RECORDS SUPPLIED —
----
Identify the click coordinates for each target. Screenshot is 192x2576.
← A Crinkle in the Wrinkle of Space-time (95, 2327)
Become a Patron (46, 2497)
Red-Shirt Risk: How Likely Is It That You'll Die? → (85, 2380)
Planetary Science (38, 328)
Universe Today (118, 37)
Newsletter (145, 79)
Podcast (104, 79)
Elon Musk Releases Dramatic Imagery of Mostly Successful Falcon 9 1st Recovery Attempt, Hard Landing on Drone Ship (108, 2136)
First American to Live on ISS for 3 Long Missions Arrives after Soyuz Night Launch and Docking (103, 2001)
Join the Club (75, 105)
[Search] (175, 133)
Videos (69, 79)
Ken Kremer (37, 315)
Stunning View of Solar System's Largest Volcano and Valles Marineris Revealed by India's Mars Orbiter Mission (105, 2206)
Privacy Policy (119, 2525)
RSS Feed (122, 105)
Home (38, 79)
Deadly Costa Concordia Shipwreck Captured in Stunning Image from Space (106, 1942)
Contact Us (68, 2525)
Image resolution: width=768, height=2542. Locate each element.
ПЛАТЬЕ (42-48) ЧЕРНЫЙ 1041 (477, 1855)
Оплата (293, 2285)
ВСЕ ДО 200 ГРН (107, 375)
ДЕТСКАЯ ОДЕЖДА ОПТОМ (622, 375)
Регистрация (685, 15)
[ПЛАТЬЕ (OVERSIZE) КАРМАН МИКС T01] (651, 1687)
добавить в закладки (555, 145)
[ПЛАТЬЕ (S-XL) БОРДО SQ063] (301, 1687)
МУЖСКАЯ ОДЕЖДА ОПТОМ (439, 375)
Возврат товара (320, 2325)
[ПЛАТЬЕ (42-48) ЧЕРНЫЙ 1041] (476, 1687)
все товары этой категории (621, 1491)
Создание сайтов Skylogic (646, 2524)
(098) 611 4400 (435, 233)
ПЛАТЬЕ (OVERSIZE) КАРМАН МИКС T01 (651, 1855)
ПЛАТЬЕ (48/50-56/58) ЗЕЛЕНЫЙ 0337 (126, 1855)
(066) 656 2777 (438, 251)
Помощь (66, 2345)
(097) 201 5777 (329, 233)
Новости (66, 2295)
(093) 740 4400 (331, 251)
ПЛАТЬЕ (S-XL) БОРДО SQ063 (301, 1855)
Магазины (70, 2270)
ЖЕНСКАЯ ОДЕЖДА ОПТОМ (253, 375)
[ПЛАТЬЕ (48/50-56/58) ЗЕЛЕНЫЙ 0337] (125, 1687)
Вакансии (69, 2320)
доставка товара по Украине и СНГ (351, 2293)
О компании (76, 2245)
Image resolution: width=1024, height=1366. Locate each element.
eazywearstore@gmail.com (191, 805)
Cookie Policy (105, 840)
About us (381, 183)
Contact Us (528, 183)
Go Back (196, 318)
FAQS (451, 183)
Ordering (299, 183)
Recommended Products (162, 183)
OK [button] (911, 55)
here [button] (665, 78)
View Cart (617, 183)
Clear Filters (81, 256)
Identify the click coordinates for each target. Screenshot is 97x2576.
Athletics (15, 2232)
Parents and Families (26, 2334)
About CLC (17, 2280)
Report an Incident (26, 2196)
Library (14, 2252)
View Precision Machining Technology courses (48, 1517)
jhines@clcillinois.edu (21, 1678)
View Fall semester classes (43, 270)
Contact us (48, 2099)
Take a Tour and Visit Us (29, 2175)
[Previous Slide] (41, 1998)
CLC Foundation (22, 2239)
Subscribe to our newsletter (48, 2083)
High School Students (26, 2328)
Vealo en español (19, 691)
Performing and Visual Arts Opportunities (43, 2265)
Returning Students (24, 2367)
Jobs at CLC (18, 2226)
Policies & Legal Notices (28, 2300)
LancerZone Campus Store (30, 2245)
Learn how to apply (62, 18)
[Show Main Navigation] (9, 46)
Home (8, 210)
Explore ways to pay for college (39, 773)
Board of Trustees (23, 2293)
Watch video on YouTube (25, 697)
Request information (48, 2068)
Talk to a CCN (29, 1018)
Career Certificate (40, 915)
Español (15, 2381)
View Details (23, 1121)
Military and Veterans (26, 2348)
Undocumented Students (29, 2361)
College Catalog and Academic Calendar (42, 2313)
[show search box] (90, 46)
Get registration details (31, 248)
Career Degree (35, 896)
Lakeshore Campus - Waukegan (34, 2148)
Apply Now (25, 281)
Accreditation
----
Going line by line, repeat the whole listing exactly.

FINISHED EXERCISE —
Identify the click coordinates for each target. Screenshot is 192x2576.
← A Crinkle in the Wrinkle of Space-time (95, 2327)
Become a Patron (46, 2497)
Red-Shirt Risk: How Likely Is It That You'll Die? → (85, 2380)
Planetary Science (38, 328)
Universe Today (118, 37)
Newsletter (145, 79)
Podcast (104, 79)
Elon Musk Releases Dramatic Imagery of Mostly Successful Falcon 9 1st Recovery Attempt, Hard Landing on Drone Ship (108, 2136)
First American to Live on ISS for 3 Long Missions Arrives after Soyuz Night Launch and Docking (103, 2001)
Join the Club (75, 105)
[Search] (175, 133)
Videos (69, 79)
Ken Kremer (37, 315)
Stunning View of Solar System's Largest Volcano and Valles Marineris Revealed by India's Mars Orbiter Mission (105, 2206)
Privacy Policy (119, 2525)
RSS Feed (122, 105)
Home (38, 79)
Deadly Costa Concordia Shipwreck Captured in Stunning Image from Space (106, 1942)
Contact Us (68, 2525)
Image resolution: width=768, height=2542. Locate each element.
ПЛАТЬЕ (42-48) ЧЕРНЫЙ 1041 (477, 1855)
Оплата (293, 2285)
ВСЕ ДО 200 ГРН (107, 375)
ДЕТСКАЯ ОДЕЖДА ОПТОМ (622, 375)
Регистрация (685, 15)
[ПЛАТЬЕ (OVERSIZE) КАРМАН МИКС T01] (651, 1687)
добавить в закладки (555, 145)
[ПЛАТЬЕ (S-XL) БОРДО SQ063] (301, 1687)
МУЖСКАЯ ОДЕЖДА ОПТОМ (439, 375)
Возврат товара (320, 2325)
[ПЛАТЬЕ (42-48) ЧЕРНЫЙ 1041] (476, 1687)
все товары этой категории (621, 1491)
Создание сайтов Skylogic (646, 2524)
(098) 611 4400 (435, 233)
ПЛАТЬЕ (OVERSIZE) КАРМАН МИКС T01 (651, 1855)
ПЛАТЬЕ (48/50-56/58) ЗЕЛЕНЫЙ 0337 (126, 1855)
(066) 656 2777 (438, 251)
Помощь (66, 2345)
(097) 201 5777 (329, 233)
Новости (66, 2295)
(093) 740 4400 (331, 251)
ПЛАТЬЕ (S-XL) БОРДО SQ063 (301, 1855)
Магазины (70, 2270)
ЖЕНСКАЯ ОДЕЖДА ОПТОМ (253, 375)
[ПЛАТЬЕ (48/50-56/58) ЗЕЛЕНЫЙ 0337] (125, 1687)
Вакансии (69, 2320)
доставка товара по Украине и СНГ (351, 2293)
О компании (76, 2245)
Image resolution: width=1024, height=1366. Locate each element.
eazywearstore@gmail.com (191, 805)
Cookie Policy (105, 840)
About us (381, 183)
Contact Us (528, 183)
Go Back (196, 318)
FAQS (451, 183)
Ordering (299, 183)
Recommended Products (162, 183)
OK [button] (911, 55)
here [button] (665, 78)
View Cart (617, 183)
Clear Filters (81, 256)
Identify the click coordinates for each target. Screenshot is 97x2576.
Athletics (15, 2232)
Parents and Families (26, 2334)
About CLC (17, 2280)
Report an Incident (26, 2196)
Library (14, 2252)
View Precision Machining Technology courses (48, 1517)
jhines@clcillinois.edu (21, 1678)
View Fall semester classes (43, 270)
Contact us (48, 2099)
Take a Tour and Visit Us (29, 2175)
[Previous Slide] (41, 1998)
CLC Foundation (22, 2239)
Subscribe to our newsletter (48, 2083)
High School Students (26, 2328)
Vealo en español (19, 691)
Performing and Visual Arts Opportunities (43, 2265)
Returning Students (24, 2367)
Jobs at CLC (18, 2226)
Policies & Legal Notices (28, 2300)
LancerZone Campus Store (30, 2245)
Learn how to apply (62, 18)
[Show Main Navigation] (9, 46)
Home (8, 210)
Explore ways to pay for college (39, 773)
Board of Trustees (23, 2293)
Watch video on YouTube (25, 697)
Request information (48, 2068)
Talk to a CCN (29, 1018)
Career Certificate (40, 915)
Español (15, 2381)
View Details (23, 1121)
Military and Veterans (26, 2348)
Undocumented Students (29, 2361)
College Catalog and Academic Calendar (42, 2313)
[show search box] (90, 46)
Get registration details (31, 248)
Career Degree (35, 896)
Lakeshore Campus - Waukegan (34, 2148)
Apply Now (25, 281)
Accreditation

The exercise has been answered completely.